LISTED ENTRIES:
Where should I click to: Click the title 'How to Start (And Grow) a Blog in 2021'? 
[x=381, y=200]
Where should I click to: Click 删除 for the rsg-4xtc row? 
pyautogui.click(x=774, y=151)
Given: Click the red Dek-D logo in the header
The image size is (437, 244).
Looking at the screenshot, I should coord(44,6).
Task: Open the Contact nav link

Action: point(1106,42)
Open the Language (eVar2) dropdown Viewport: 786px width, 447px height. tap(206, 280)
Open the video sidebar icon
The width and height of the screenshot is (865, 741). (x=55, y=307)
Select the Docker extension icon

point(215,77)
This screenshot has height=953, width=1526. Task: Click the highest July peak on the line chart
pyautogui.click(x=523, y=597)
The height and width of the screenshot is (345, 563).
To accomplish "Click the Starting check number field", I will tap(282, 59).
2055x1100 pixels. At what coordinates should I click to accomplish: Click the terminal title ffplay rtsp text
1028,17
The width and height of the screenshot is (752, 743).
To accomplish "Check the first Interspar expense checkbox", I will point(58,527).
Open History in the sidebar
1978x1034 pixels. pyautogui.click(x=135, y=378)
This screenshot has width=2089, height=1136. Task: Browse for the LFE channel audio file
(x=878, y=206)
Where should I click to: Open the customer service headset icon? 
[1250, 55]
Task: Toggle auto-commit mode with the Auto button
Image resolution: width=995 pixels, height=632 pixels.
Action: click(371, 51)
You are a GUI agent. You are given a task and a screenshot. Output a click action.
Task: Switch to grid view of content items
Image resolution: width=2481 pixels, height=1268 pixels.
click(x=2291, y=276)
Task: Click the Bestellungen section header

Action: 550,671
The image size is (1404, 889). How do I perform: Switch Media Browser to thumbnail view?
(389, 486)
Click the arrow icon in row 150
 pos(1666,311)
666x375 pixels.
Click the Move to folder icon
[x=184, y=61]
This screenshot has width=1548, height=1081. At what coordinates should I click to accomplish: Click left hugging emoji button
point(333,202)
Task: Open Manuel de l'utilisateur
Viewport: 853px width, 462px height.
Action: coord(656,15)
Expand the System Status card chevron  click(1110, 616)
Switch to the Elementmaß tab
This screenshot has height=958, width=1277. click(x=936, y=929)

INSTRUCTIONS FOR THE TASK:
Using the listing above, show each line holding the string "will".

TASK RESULT:
To accomplish "Click the Starting check number field", I will tap(282, 59).
To accomplish "Check the first Interspar expense checkbox", I will point(58,527).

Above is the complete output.